Mengungkap Alasan dan Potensi Bisnis di Balik Impor Sampah Indonesia
Indonesia telah lama menjadi sorotan dunia sebagai salah satu negara pengimpor sampah terbesar, khususnya sampah plastik dan kertas. Pada tahun 2020, Indonesia tercatat menempati peringkat ketujuh dunia dengan volume impor mencapai sekitar 234.000 ton sampah plastik, jumlah yang jauh melampaui impor pakaian bekas yang kerap menjadi isu publik.
Aryo Meidianto
6/19/20252 min read


Indonesia telah lama menjadi sorotan dunia sebagai salah satu negara pengimpor sampah terbesar, khususnya sampah plastik dan kertas. Pada tahun 2020, Indonesia tercatat menempati peringkat ketujuh dunia dengan volume impor mencapai sekitar 234.000 ton sampah plastik, jumlah yang jauh melampaui impor pakaian bekas yang kerap menjadi isu publik. Fenomena ini bukan sekadar permasalahan lingkungan, melainkan juga terkait erat dengan kebutuhan industri, dinamika ekonomi global, serta celah regulasi yang masih longgar.
Salah satu alasan utama Indonesia terus mengimpor sampah adalah untuk memenuhi kebutuhan bahan baku industri daur ulang domestik, khususnya pabrik pengolahan plastik dan kertas. Industri dalam negeri masih kesulitan mendapatkan pasokan bahan baku berkualitas dari sampah domestik karena sistem pemilahan sampah yang belum optimal. Sampah domestik Indonesia umumnya tercampur dan sulit didaur ulang secara efisien, sehingga pabrik lebih memilih bahan baku impor yang sudah terpilah dan siap diolah. Selain itu, biaya pengelolaan sampah di Indonesia jauh lebih murah dibandingkan negara-negara maju, yang dihadapkan pada regulasi lingkungan ketat dan biaya tinggi untuk pengolahan limbah.
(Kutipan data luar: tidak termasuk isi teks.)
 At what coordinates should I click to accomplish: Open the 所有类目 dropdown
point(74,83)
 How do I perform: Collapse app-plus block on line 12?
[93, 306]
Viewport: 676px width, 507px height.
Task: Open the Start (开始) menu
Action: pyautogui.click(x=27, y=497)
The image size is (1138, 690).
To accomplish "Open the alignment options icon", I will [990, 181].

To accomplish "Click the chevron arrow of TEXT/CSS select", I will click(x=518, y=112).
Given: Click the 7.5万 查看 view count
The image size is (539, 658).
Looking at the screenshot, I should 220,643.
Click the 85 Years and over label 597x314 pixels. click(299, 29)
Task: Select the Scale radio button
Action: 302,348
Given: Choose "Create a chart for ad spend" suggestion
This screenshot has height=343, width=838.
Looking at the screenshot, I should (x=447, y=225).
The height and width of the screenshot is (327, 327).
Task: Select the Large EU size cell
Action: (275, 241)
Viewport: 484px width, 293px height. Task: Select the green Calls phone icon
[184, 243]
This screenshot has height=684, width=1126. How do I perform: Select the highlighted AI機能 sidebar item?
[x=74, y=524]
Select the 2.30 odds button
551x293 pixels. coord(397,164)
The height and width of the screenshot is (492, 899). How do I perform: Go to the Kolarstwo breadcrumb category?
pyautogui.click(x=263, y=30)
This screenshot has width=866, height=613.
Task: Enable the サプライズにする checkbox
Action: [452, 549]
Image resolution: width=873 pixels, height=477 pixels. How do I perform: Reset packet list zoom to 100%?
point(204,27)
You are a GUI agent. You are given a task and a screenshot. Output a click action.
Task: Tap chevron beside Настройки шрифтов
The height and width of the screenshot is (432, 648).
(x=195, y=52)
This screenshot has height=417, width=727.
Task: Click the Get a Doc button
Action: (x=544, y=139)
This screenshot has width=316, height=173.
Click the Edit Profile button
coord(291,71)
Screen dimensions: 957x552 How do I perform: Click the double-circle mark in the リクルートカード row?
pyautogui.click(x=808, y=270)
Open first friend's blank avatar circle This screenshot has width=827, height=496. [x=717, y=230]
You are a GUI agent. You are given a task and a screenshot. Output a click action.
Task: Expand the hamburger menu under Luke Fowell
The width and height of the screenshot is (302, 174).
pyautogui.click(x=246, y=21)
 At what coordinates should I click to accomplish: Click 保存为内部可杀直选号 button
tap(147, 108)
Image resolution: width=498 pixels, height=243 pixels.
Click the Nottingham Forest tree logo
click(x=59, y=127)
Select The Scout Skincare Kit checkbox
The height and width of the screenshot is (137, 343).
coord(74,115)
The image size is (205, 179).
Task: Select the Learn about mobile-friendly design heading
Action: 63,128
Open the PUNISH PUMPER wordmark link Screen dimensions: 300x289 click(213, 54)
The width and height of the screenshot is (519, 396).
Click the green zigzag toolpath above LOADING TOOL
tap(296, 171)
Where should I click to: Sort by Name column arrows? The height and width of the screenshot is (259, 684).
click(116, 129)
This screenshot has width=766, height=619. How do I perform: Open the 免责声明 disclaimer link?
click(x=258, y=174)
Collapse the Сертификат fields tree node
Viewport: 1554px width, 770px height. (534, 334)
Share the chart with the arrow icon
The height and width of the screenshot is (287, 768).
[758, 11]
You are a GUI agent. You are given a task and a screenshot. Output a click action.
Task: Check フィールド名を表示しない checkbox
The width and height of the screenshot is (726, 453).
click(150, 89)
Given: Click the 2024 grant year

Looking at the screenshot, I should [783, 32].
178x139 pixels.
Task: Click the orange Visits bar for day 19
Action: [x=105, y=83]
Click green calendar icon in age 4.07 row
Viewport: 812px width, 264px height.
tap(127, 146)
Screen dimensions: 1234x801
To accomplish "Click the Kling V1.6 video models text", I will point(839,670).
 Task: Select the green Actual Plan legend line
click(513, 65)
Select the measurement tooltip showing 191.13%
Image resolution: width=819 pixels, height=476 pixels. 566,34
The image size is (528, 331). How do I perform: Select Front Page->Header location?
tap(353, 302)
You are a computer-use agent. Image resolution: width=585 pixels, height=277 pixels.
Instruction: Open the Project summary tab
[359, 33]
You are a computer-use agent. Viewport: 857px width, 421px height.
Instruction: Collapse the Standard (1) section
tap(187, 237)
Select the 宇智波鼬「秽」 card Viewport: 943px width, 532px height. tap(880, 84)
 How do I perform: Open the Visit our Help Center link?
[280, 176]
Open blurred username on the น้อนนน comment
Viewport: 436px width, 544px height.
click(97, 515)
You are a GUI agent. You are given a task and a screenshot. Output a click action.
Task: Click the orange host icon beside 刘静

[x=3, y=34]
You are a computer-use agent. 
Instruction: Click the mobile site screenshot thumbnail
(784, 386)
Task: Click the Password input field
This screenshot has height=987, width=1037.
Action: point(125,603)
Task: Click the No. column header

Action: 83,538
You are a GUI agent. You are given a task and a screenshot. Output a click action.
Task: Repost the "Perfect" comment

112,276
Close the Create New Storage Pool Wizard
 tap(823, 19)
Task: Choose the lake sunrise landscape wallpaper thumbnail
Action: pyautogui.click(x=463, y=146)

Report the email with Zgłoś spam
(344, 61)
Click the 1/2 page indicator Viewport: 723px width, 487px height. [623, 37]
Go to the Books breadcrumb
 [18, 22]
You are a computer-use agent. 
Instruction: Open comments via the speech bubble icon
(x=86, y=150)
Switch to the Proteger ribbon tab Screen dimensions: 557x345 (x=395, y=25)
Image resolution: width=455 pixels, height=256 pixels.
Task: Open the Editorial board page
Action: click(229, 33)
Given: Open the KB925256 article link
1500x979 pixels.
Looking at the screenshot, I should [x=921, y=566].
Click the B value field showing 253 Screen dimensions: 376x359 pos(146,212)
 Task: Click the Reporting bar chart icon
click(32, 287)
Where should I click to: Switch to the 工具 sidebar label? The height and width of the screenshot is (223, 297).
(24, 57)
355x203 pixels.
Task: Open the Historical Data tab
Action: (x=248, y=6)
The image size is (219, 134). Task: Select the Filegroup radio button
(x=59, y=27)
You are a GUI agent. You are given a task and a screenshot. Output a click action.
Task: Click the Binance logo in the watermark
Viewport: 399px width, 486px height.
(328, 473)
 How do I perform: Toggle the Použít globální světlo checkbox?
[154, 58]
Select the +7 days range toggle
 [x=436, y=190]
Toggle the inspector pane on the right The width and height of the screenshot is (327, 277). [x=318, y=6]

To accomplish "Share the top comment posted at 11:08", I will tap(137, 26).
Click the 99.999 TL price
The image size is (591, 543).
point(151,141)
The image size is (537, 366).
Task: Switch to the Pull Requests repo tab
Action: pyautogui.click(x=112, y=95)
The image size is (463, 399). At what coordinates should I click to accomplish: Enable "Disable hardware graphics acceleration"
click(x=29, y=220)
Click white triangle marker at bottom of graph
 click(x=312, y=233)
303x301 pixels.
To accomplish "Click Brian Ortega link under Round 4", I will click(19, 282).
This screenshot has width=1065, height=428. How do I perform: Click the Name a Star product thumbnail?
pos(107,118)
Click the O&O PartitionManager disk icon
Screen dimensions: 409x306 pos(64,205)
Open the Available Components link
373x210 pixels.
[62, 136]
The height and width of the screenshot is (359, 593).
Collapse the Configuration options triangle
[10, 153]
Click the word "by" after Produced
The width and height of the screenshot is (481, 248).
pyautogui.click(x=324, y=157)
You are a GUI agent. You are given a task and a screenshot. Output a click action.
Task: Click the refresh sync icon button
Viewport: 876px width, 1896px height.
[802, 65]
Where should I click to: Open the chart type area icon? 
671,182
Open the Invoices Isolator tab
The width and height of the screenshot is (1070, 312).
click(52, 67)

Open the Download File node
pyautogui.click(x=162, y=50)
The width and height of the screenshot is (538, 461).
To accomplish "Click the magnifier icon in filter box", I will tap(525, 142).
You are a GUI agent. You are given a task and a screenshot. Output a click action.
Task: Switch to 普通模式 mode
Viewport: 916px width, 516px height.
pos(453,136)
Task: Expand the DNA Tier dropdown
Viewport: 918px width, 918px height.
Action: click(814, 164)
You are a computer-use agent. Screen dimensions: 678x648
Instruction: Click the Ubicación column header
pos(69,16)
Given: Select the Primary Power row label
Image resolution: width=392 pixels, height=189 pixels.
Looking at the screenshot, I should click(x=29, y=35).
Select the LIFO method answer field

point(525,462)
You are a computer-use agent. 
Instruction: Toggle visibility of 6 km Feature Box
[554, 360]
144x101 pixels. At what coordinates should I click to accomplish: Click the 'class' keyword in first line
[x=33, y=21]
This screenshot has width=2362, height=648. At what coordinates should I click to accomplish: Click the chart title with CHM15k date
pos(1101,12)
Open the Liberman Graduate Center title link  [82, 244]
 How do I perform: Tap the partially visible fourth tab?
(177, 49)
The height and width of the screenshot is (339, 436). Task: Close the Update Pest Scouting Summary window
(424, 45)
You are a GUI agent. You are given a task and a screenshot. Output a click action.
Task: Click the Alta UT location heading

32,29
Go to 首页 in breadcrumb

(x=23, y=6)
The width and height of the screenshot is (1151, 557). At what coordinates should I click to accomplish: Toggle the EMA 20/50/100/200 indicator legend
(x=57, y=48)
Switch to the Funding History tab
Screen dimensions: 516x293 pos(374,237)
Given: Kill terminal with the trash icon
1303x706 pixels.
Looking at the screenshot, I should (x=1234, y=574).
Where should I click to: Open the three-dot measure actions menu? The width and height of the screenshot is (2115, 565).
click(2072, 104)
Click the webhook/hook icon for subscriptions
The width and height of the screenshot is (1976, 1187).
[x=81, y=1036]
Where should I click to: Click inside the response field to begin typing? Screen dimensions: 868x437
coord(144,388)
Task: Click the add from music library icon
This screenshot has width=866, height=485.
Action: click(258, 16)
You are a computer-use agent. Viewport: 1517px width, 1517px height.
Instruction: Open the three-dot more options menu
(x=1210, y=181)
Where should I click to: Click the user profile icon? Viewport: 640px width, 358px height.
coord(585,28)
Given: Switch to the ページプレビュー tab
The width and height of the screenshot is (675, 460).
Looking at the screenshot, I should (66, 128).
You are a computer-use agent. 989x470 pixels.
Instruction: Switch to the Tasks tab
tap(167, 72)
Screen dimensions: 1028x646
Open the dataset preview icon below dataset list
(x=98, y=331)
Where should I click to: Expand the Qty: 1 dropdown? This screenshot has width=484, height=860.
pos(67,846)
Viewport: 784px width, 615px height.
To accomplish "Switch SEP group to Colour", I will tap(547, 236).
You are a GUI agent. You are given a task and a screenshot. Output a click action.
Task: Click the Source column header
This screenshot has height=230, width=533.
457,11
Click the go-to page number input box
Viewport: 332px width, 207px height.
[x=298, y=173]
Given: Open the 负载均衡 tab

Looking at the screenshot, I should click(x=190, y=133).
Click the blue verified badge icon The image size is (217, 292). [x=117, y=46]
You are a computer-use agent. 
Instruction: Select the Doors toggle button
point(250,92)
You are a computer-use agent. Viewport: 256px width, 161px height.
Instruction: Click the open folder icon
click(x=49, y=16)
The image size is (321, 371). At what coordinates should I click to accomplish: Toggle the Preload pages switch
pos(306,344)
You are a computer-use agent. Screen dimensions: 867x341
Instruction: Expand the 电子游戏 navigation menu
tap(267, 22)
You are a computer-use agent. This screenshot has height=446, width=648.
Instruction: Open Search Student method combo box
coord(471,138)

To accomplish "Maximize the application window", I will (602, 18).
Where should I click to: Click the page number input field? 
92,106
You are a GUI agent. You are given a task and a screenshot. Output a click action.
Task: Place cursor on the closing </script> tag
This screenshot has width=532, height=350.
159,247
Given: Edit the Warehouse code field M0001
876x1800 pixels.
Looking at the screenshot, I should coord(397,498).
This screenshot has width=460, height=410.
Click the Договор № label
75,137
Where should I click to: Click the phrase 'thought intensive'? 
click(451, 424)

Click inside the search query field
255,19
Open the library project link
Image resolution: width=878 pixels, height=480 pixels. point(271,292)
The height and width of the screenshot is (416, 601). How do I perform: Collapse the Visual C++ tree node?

Hal ini membuat Indonesia menjadi tujuan favorit bagi negara-negara Eropa dan Amerika Serikat untuk mengekspor sampah mereka, sebagai solusi atas keterbatasan fasilitas pengolahan dan tingginya biaya di negara asal.
Dari perspektif bisnis, impor sampah menawarkan potensi ekonomi yang signifikan. Sampah plastik, kertas, dan logam yang diimpor dapat diolah menjadi bahan baku industri manufaktur dengan harga jauh lebih rendah dibandingkan bahan baku baru. Industri daur ulang di Indonesia telah menyerap jutaan tenaga kerja, mulai dari pemulung hingga pekerja pabrik, serta menciptakan ekosistem ekonomi sirkuler yang bernilai tambah. Beberapa perusahaan bahkan mampu mengolah sampah plastik menjadi produk bernilai tinggi seperti bahan bakar minyak, memperluas peluang inovasi dan diversifikasi bisnis. Selain itu, pemerintah juga dapat memperoleh tambahan penerimaan negara melalui pungutan bea masuk atas impor sampah.
Namun, di balik peluang bisnis tersebut, terdapat tantangan besar yang harus dihadapi. Lemahnya regulasi dan pengawasan membuat Indonesia rentan menjadi “tempat pembuangan” sampah dunia, termasuk limbah berbahaya yang tidak sesuai perjanjian. Banyak kasus di mana sampah impor ternyata mengandung bahan berbahaya dan beracun (B3), serta tidak seluruhnya dapat didaur ulang sehingga akhirnya menambah beban lingkungan dan kesehatan masyarakat. Kontroversi ini semakin tajam setelah China, yang sebelumnya menjadi tujuan utama ekspor sampah dunia, membatasi impor sejak 2018, sehingga arus sampah global beralih ke negara-negara Asia Tenggara, termasuk Indonesia.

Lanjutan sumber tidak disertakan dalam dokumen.